14 Marzo 2012

Ristorazione e turismo: no alla "paccata"


shutterstock_26911783.jpgSe il Governo deve mettere sul tavolo una paccata di miliardi, bisogna firmare il contratto di lavoro alle nostre condizioni".
Questo il concetto recentemente espresso dal Ministro Fornero nel corso delle trattative per la riforma del mercato del lavoro. 
Un diktat che non piace a Rete Imprese Italia che paventa, circa la riforma illustrata dal Ministro, un innalzamento dei costi degli ammortizzatori sociali a carico delle piccole e medie imprese, settore nel quale predominante è la presenza di imprese turistiche e di ristorazione.
" La ristorazione – dice Lino Stoppani. Presidente FIPE-Confcommercio – deve necessariamente fare ricorso a forme di flessibilità contrattuale. Chiunque comprende che, per esempio, c’è bisogno di maggior personale in sala e in cucina durante i due, tre mesi, delle cerimonie. Rendere più costoso il tempo determinato significa far lievitare i prezzi di un banchetto (tanto per restare sull’esempio di prima) e deprimere ancora di più l’economia italiana. C’è il rischio che la “paccata” di cui ha parlato il ministro Fornero sia in realtà una sonora sberla a imprese e consumatori costrette a tirar fuori i soldi che lo Stato non riesce a reperire».

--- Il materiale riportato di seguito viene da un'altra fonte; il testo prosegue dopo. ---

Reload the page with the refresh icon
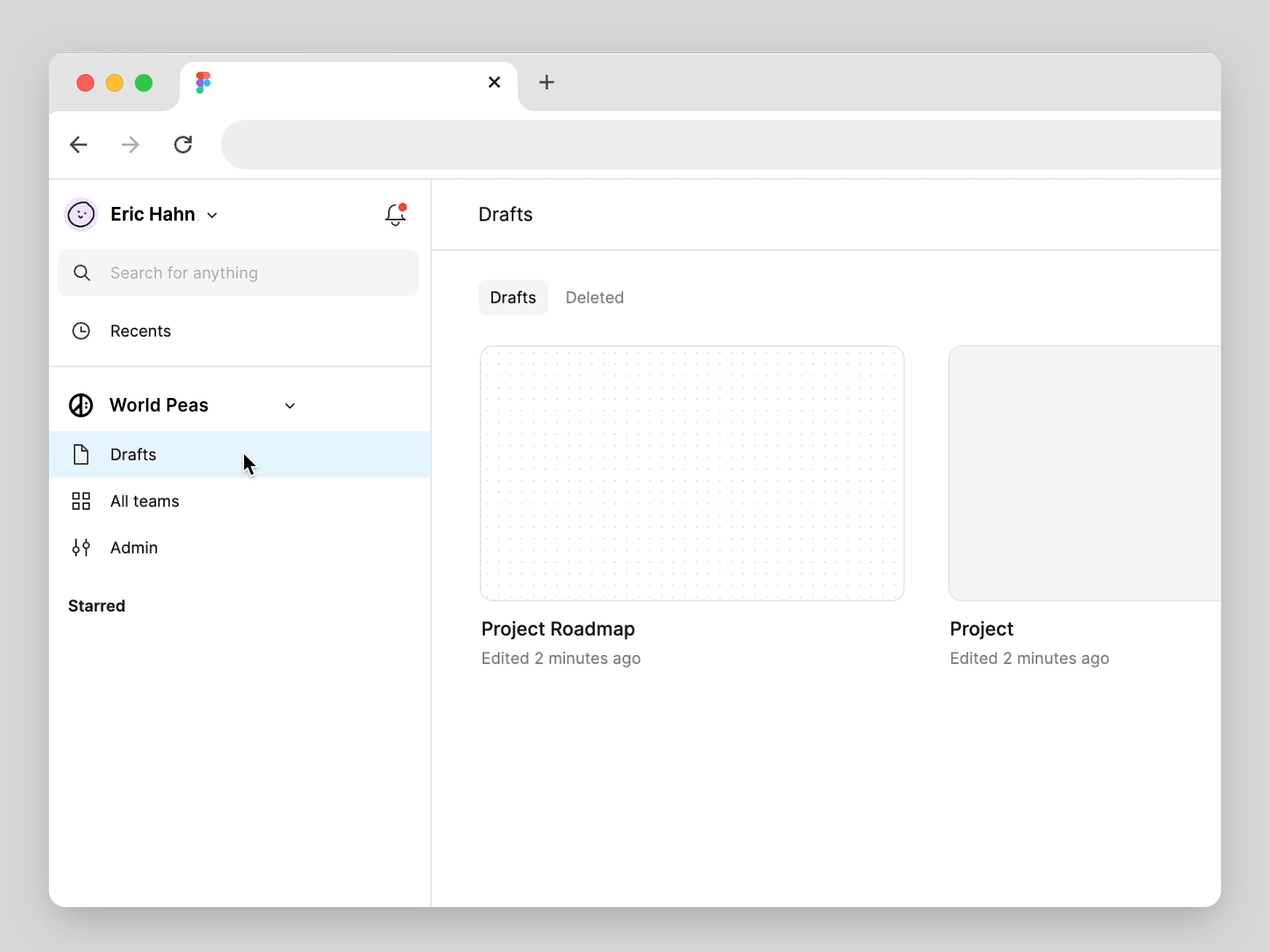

Fipe ricorda che il mercato del lavoro nel turismo, nonostante la crisi abbia interessato anche questo settore, è l’unico che continua ad assumere.

«Rendere la flessibilità più costosa per le centinaia di migliaia di imprese che lavorano nel turismo – conclude Stoppani – significa vanificare tutti gli sforzi finora sostenuti per tenere in perfetto equilibrio un sistema che si è così consolidato e far pagare a chi ne ha veramente bisogno le colpe di alcuni “furbetti” che hanno abusato della flessibilità solo per aggirare degli ostacoli».